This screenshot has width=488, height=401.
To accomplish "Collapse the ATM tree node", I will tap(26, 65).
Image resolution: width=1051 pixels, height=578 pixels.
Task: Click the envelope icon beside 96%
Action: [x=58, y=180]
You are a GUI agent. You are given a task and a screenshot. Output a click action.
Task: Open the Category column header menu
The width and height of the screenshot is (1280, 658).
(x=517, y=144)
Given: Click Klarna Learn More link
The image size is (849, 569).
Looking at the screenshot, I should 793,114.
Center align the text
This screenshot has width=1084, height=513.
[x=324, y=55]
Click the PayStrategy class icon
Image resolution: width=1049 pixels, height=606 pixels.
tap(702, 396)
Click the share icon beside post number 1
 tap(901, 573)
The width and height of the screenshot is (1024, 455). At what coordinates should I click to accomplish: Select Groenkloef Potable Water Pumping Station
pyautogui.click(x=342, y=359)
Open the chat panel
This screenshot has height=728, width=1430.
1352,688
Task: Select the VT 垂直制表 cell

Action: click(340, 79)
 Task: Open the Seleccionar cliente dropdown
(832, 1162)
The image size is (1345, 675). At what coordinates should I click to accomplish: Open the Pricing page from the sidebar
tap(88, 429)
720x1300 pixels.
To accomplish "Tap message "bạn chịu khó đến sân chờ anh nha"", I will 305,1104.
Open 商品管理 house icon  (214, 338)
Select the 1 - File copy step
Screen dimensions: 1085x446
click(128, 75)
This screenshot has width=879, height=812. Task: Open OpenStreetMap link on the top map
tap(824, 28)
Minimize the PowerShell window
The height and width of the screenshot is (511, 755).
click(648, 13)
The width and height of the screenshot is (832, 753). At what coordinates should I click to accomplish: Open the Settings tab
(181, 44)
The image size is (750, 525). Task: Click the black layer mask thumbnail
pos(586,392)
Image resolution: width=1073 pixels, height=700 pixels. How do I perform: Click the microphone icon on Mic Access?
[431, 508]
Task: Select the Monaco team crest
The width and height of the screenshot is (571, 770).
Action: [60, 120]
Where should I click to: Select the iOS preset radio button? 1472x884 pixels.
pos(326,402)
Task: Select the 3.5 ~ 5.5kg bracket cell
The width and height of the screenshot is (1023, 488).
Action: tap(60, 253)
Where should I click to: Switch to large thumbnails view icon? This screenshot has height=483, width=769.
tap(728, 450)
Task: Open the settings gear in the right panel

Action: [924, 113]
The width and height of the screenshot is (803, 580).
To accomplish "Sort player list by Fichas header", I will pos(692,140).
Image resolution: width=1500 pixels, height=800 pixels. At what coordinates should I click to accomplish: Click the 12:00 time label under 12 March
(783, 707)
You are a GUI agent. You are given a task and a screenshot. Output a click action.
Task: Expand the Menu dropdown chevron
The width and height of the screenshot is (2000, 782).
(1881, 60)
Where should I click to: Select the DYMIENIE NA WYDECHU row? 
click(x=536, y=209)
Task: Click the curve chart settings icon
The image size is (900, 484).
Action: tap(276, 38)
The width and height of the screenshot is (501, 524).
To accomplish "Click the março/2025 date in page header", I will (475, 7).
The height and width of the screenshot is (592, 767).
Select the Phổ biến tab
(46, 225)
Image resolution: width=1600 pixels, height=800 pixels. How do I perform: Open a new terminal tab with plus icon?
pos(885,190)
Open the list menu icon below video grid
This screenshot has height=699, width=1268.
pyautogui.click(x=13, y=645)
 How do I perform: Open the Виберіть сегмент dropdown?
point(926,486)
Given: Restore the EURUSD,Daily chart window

_WORK REQUEST_
Give back the listing above exactly as written.

_SOLUTION FOR THIS PROBLEM_
This screenshot has width=488, height=401.
To accomplish "Collapse the ATM tree node", I will tap(26, 65).
Image resolution: width=1051 pixels, height=578 pixels.
Task: Click the envelope icon beside 96%
Action: [x=58, y=180]
You are a GUI agent. You are given a task and a screenshot. Output a click action.
Task: Open the Category column header menu
The width and height of the screenshot is (1280, 658).
(x=517, y=144)
Given: Click Klarna Learn More link
The image size is (849, 569).
Looking at the screenshot, I should 793,114.
Center align the text
This screenshot has width=1084, height=513.
[x=324, y=55]
Click the PayStrategy class icon
Image resolution: width=1049 pixels, height=606 pixels.
tap(702, 396)
Click the share icon beside post number 1
 tap(901, 573)
The width and height of the screenshot is (1024, 455). At what coordinates should I click to accomplish: Select Groenkloef Potable Water Pumping Station
pyautogui.click(x=342, y=359)
Open the chat panel
This screenshot has height=728, width=1430.
1352,688
Task: Select the VT 垂直制表 cell

Action: click(340, 79)
 Task: Open the Seleccionar cliente dropdown
(832, 1162)
The image size is (1345, 675). At what coordinates should I click to accomplish: Open the Pricing page from the sidebar
tap(88, 429)
720x1300 pixels.
To accomplish "Tap message "bạn chịu khó đến sân chờ anh nha"", I will 305,1104.
Open 商品管理 house icon  (214, 338)
Select the 1 - File copy step
Screen dimensions: 1085x446
click(128, 75)
This screenshot has width=879, height=812. Task: Open OpenStreetMap link on the top map
tap(824, 28)
Minimize the PowerShell window
The height and width of the screenshot is (511, 755).
click(648, 13)
The width and height of the screenshot is (832, 753). At what coordinates should I click to accomplish: Open the Settings tab
(181, 44)
The image size is (750, 525). Task: Click the black layer mask thumbnail
pos(586,392)
Image resolution: width=1073 pixels, height=700 pixels. How do I perform: Click the microphone icon on Mic Access?
[431, 508]
Task: Select the Monaco team crest
The width and height of the screenshot is (571, 770).
Action: [60, 120]
Where should I click to: Select the iOS preset radio button? 1472x884 pixels.
pos(326,402)
Task: Select the 3.5 ~ 5.5kg bracket cell
The width and height of the screenshot is (1023, 488).
Action: tap(60, 253)
Where should I click to: Switch to large thumbnails view icon? This screenshot has height=483, width=769.
tap(728, 450)
Task: Open the settings gear in the right panel

Action: [924, 113]
The width and height of the screenshot is (803, 580).
To accomplish "Sort player list by Fichas header", I will pos(692,140).
Image resolution: width=1500 pixels, height=800 pixels. At what coordinates should I click to accomplish: Click the 12:00 time label under 12 March
(783, 707)
You are a GUI agent. You are given a task and a screenshot. Output a click action.
Task: Expand the Menu dropdown chevron
The width and height of the screenshot is (2000, 782).
(1881, 60)
Where should I click to: Select the DYMIENIE NA WYDECHU row? 
click(x=536, y=209)
Task: Click the curve chart settings icon
The image size is (900, 484).
Action: tap(276, 38)
The width and height of the screenshot is (501, 524).
To accomplish "Click the março/2025 date in page header", I will (475, 7).
The height and width of the screenshot is (592, 767).
Select the Phổ biến tab
(46, 225)
Image resolution: width=1600 pixels, height=800 pixels. How do I perform: Open a new terminal tab with plus icon?
pos(885,190)
Open the list menu icon below video grid
This screenshot has height=699, width=1268.
pyautogui.click(x=13, y=645)
 How do I perform: Open the Виберіть сегмент dropdown?
point(926,486)
Given: Restore the EURUSD,Daily chart window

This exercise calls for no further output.